Selected extract:
========================================================================
Samuel Shafiishuna Daniel Nujoma, (; born 12 May 1929) is a Namibian revolutionary, anti-apartheid activist and politician who served three terms as the first President of Namibia, from 1990 to 2005. Nujoma was a founding member and the first president of the South West Africa People's Organization (SWAPO) in 1960. Prior to 1960, SWAPO was known as the Ovambo People's Organisation (OPO). He played an important role as leader of the national liberation movement in campaigning for Namibia's political independence from South African rule. He established the People's Liberation Army of Namibia (PLAN) in 1962 and launched a guerrilla war against the apartheid government of South Africa in August 1966 at Omungulugwombashe, beginning after the United Nations withdrew the mandate for South Africa to govern the territory. Nujoma led SWAPO during the lengthy Namibian War of Independence, which lasted from 1966 to 1989.

During World War I, South Africa defeated the German colonial forces in South West Africa and established martial law in the colony after making a peace treaty in July 1915. After the war, the League of Nations officially assigned the former German colony to the United Kingdom as a mandate under the administration of South Africa.  When the National Party won the 1948 election in South Africa, it passed laws establishing racial segregation known as apartheid. It applied these laws to South West Africa as well, which it governed as the de facto fifth province of South Africa. Apartheid created strict racial classifications and reduced the rights of natives, in particular.

Nujoma became involved in anti-colonial politics during the 1950s. In 1959, he cofounded and served as the first president of the Ovamboland People's Organization (OPO), a nationalist organization advocating an independent Namibia. In December 1958 he was an organizer of the Old Location resistance and was arrested and deported to Ovamboland. In 1960 he escaped and went into exile in Tanzania where he was welcomed by Julius Nyerere.

Namibia finally achieved independence from South Africa in 1990, holding its first democratic elections. SWAPO won a majority and Nujoma was elected as the country's first President on 21 March 1990. He was re-elected for two more terms in 1994 and 1999. Nujoma retired as SWAPO party president on 30 November 2007.

He published his autobiography Where Others Wavered in 2005. He has received multiple honors and awards for his leadership, including the Lenin Peace Prize, Indira Gandhi Peace Prize, and the Ho Chi Minh Peace Prize. The Parliament of Namibia honored him with the titles "Founding President of the Republic of Namibia" and "Father of the Namibian Nation". In 2007 SWAPO named him as "Leader of the Namibian Revolution."
========================================================================
Saved entries:
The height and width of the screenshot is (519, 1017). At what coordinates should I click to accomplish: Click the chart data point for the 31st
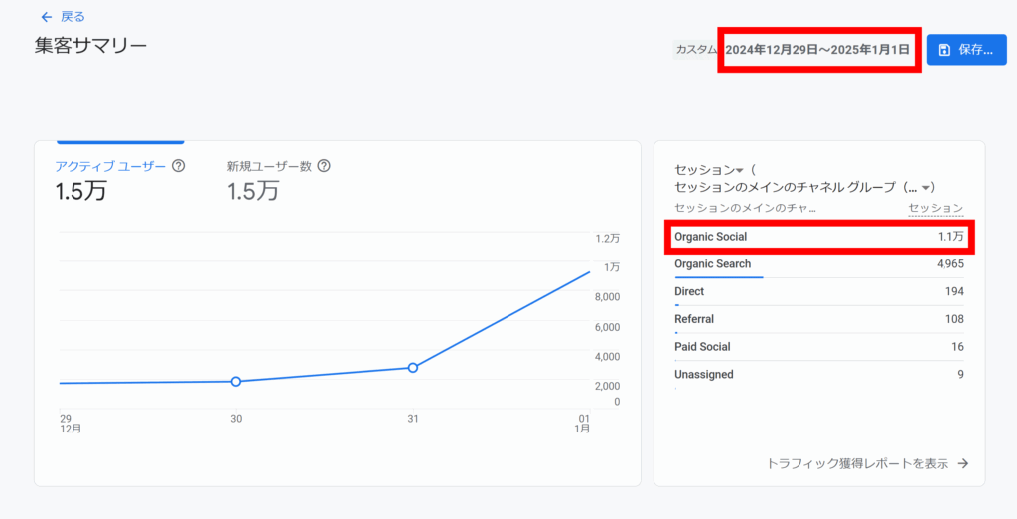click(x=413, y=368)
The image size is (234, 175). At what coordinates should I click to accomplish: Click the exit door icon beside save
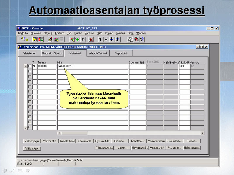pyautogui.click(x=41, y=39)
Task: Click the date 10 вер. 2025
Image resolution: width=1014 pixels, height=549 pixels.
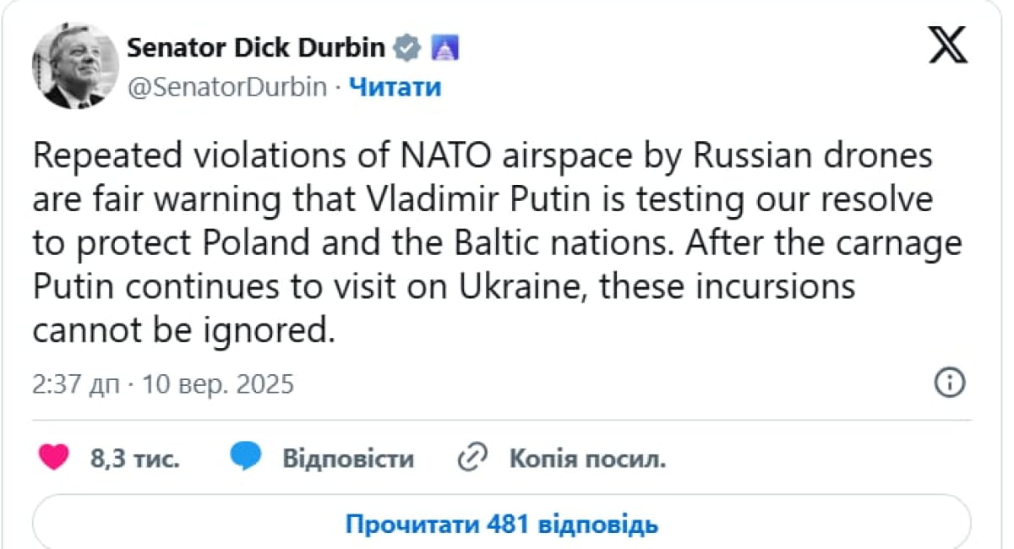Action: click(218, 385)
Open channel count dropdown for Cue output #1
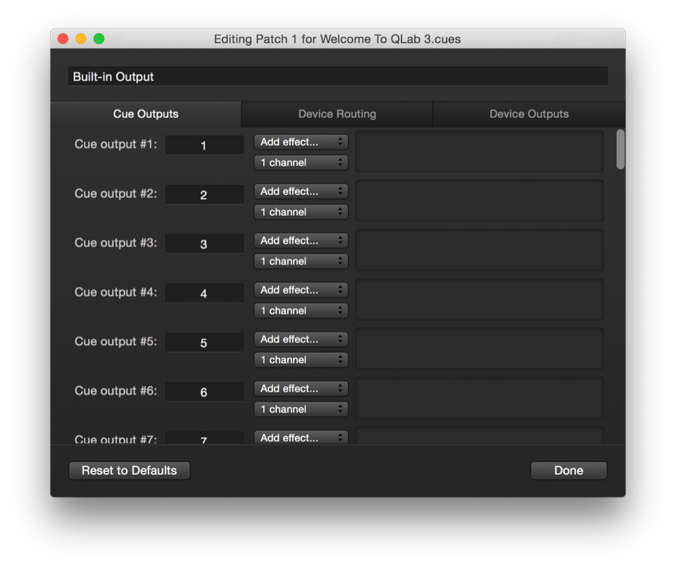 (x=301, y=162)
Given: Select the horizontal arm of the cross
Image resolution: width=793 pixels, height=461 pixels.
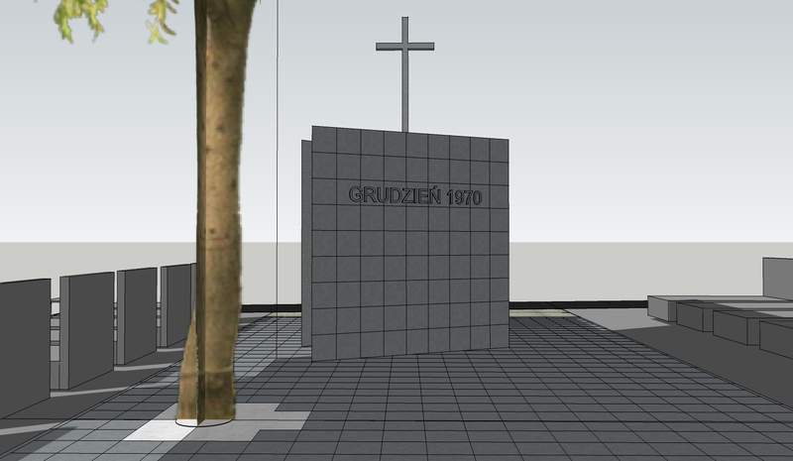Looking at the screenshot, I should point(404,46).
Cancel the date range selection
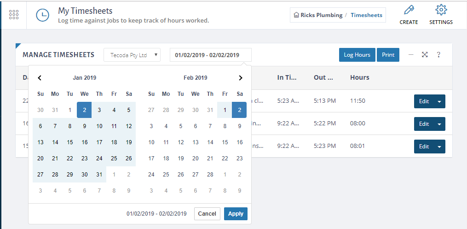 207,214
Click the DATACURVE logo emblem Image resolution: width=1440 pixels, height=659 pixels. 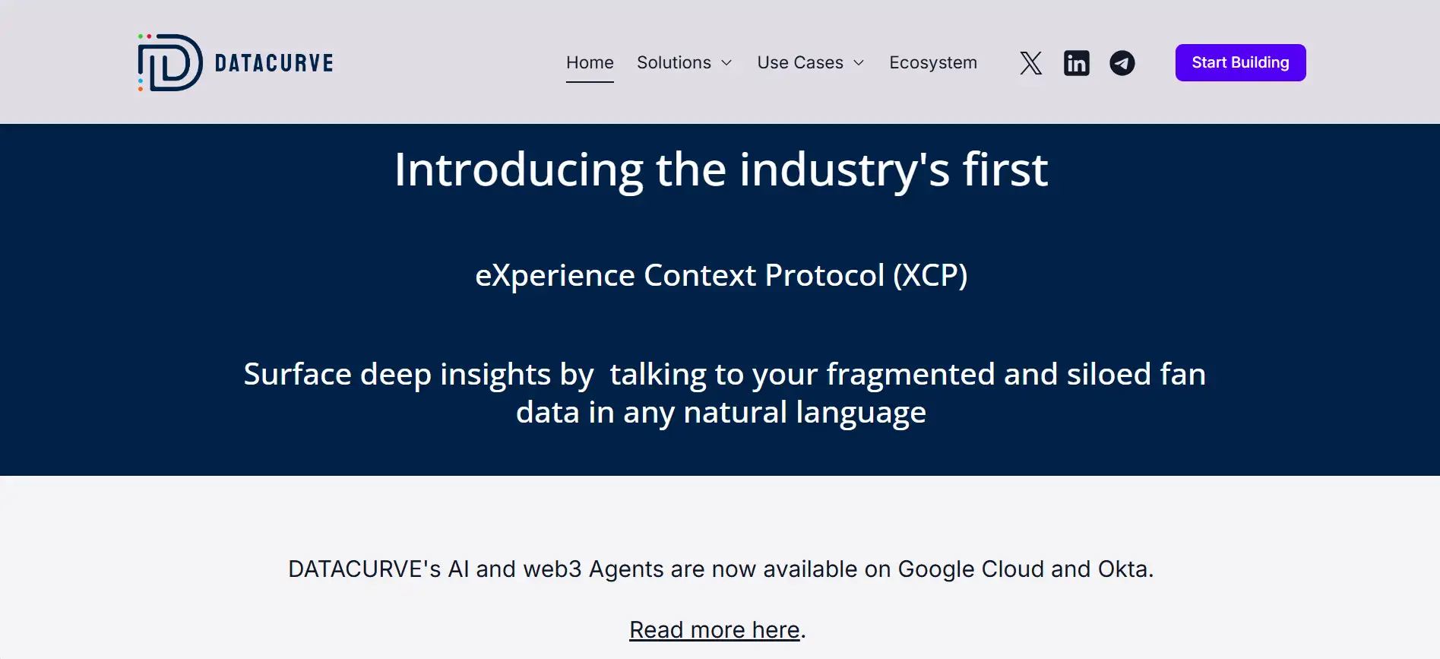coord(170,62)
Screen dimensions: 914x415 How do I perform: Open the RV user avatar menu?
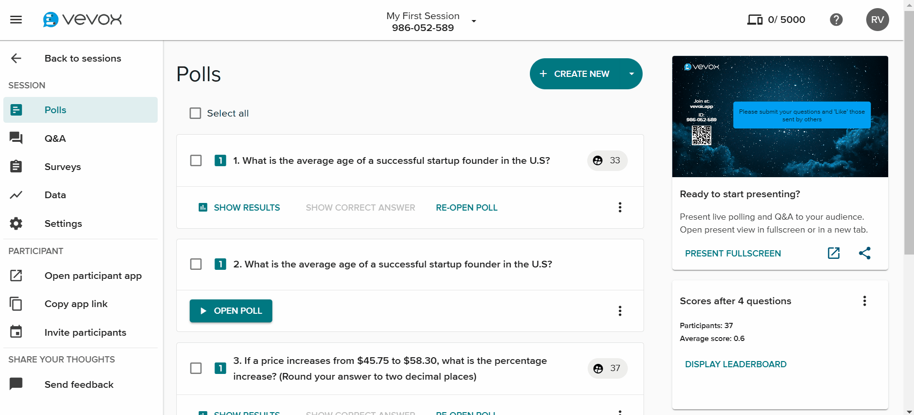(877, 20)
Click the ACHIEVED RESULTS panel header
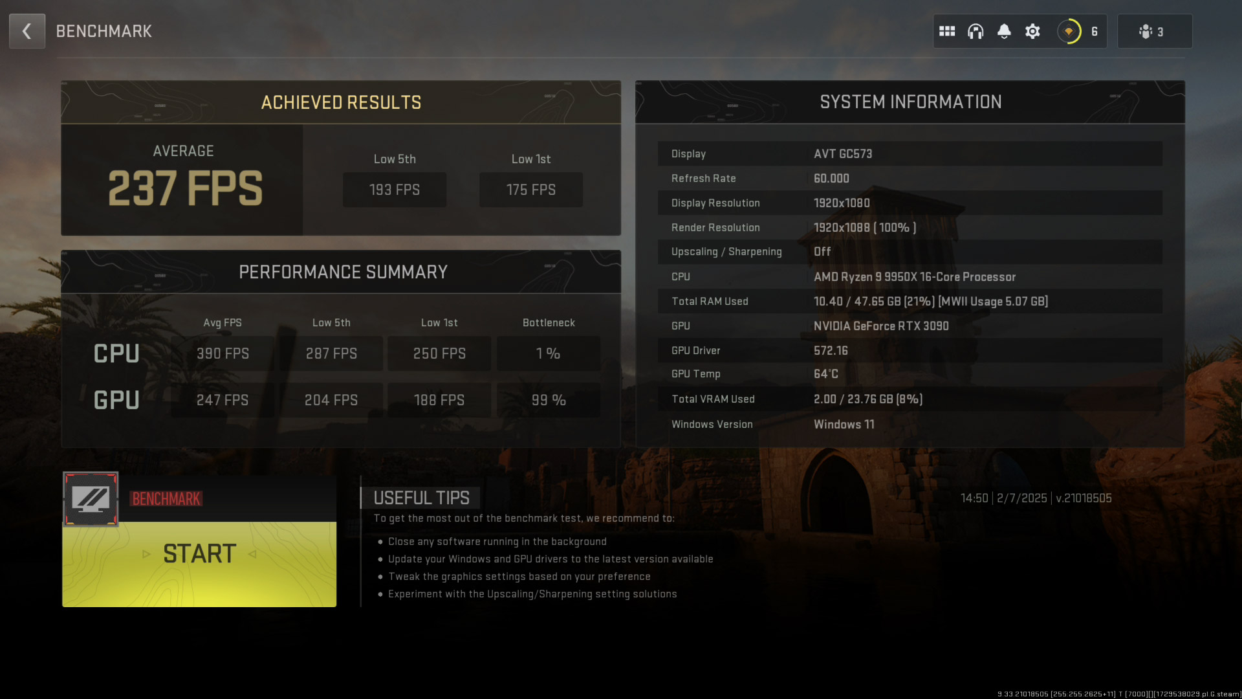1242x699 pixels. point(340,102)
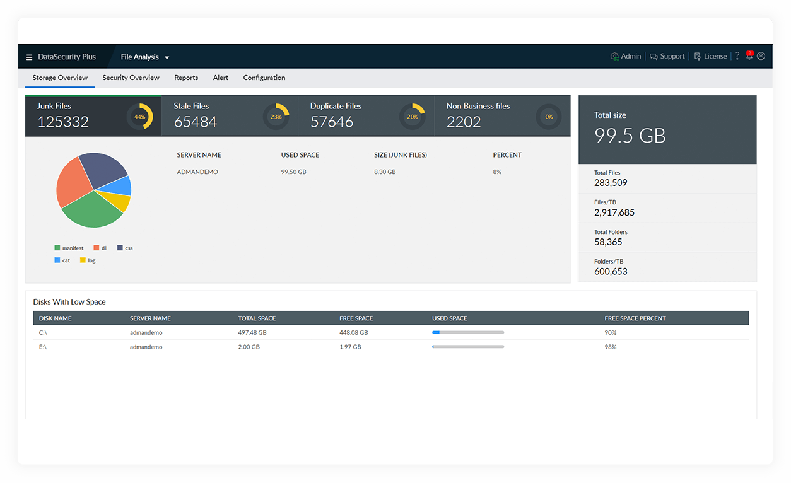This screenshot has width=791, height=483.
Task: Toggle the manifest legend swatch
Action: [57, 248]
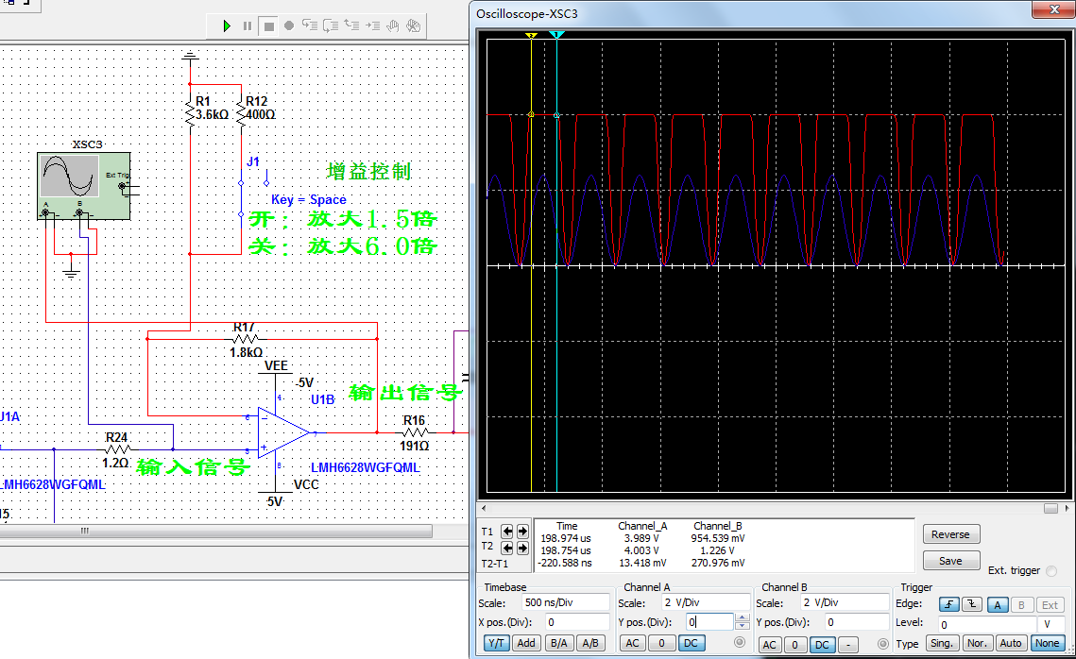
========================================================================
Challenge 1: Rewrite the stretch of the Nujoma biography from "Namibia finally achieved" through "30 November 2007.", changing "achieved" to "gained".
Challenge 2: Write what comes next in the Nujoma biography, picking up after its final sentence.

Final result 1:
Namibia finally gained independence from South Africa in 1990, holding its first democratic elections. SWAPO won a majority and Nujoma was elected as the country's first President on 21 March 1990. He was re-elected for two more terms in 1994 and 1999. Nujoma retired as SWAPO party president on 30 November 2007.

Final result 2:
Early life
Samuel Shafiishuna Daniel Nujoma was born at Etunda, a village in Ongandjera, near the town of Okahao, Ovamboland, Southwest Africa on 12 May 1929. Nujoma was born to Helvi Mpingana Kondombolo (1898–2008) and Daniel Uutoni Nujoma (1893–1968). His mother Helvi was an Uukwambi princess by virtue of descent, and this fact would later reinforce Nujoma's charismatic influence during his political career. He is the eldest of his parents' eleven children.

Nujoma spent much of his early childhood looking after his siblings and tending to the family's cattle and traditional farming activities. His educational opportunities were limited. He started attending a Finnish missionary school at Okahao when he was ten and completed Standard Six, which was as high as possible for blacks during the time. In 1946, at age 17, he moved to Walvis Bay to live with his aunt, where he began his first employment at a general store for a monthly salary of 10 Shillings. He would later also work at a whaling station. While there he was exposed to world politics by meeting soldiers from Argentina, Norway and other parts of Europe who had come during World War II.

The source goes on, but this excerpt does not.